Infection Control in Hospital Wards

The core of any acute healthcare facility is the in-patient wards and departments.

We understand the pressures around patient turnover and preparing ward spaces for new patients. While manual cleaning on-ward is an option, there are intricate parts of objects that may be missed by this process. It can also be frustrating working around current operational procedures that may limit your access to conduct cleaning practices, particularly around spaces that are patient-occupied.

We work with NHS Trusts to establish a process that works around a PEC Centre (Patient Equipment and Cleaning), which allows patient equipment, such as the bed, mattress, chair and over-bed table, to be taken off-ward to a dedicated cleaning and decontamination space. Here, equipment follows a one-way flow through 4 effective key stages starting from ‘dirty storage’ into ‘cleaning station’ where equipment is steam cleaned and manually wiped down, then into ‘HPV decontamination’, and finally finishing in ‘clean storage’ where it stays until it’s booked out for the next patient.

By establishing these designated spaces, infection risks are efficiently managed with the quality and consistency of the cleaning routine maintained, inventory monitored, and the process regulated. It also improves the focused attention of staff which frees up nursing time to care. Additionally, by having dedicated team zones, resources can be focused and allocated appropriately, and wasted time is reduced.
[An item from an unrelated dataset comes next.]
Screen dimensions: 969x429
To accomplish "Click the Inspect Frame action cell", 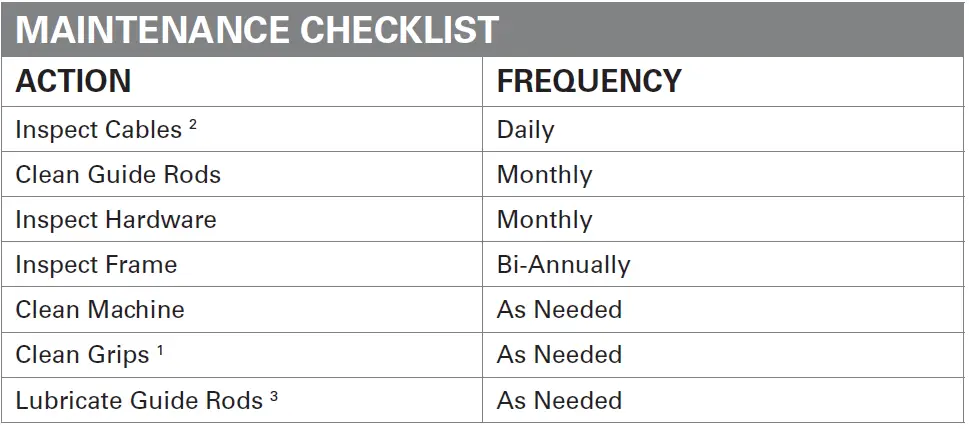I will click(x=96, y=265).

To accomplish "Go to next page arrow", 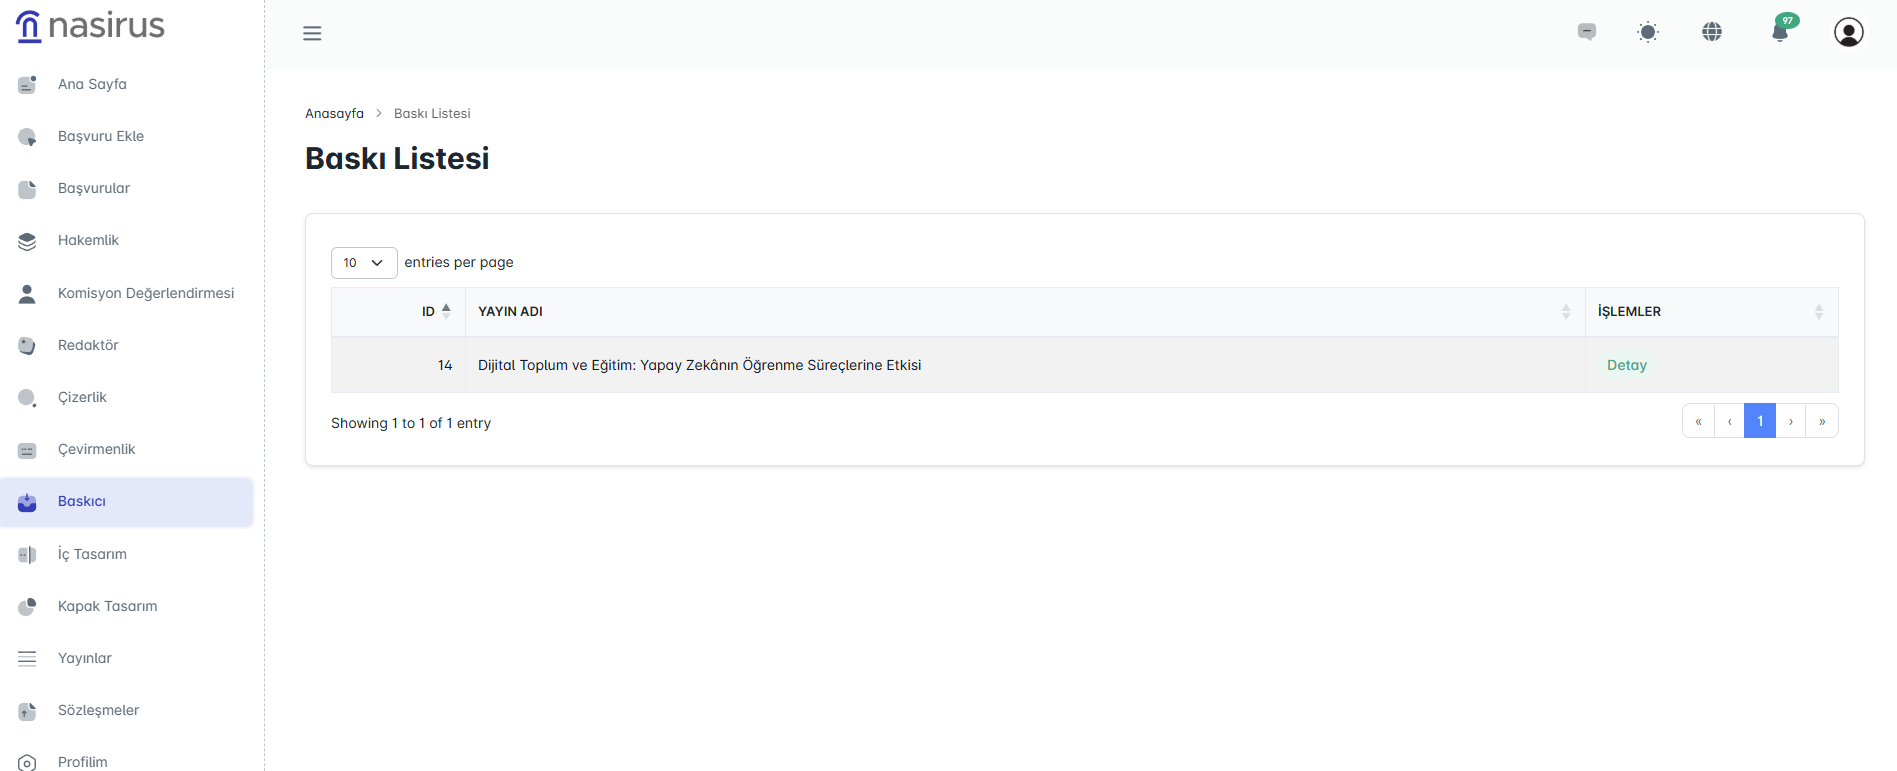I will click(x=1790, y=421).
Through our work with the Royal Wolverhampton NHS Trust, a PEC Centre was established in a decamp ward near a target medical ward of concern, prone to higher rates of infection compared to other wards. The Covid-19 pandemic provided the opportunity for the Trust to bring their decontamination plans ahead of schedule with cohesive results. The hospital wanted to limit numbers put on furlough, and so the PEC centre allowed re-deployment of identified high-risk staff, putting them into non-patient-facing roles. This team were passionate about their roles, understanding at this difficult time more than ever, how important it was that the work they were doing had a direct impact and effect on reducing the number of hospital acquired infections (HAIs). By implementing the PEC centre and decontamination process, the Trust were able to reduce bed turnaround times in green and amber wards by 15%.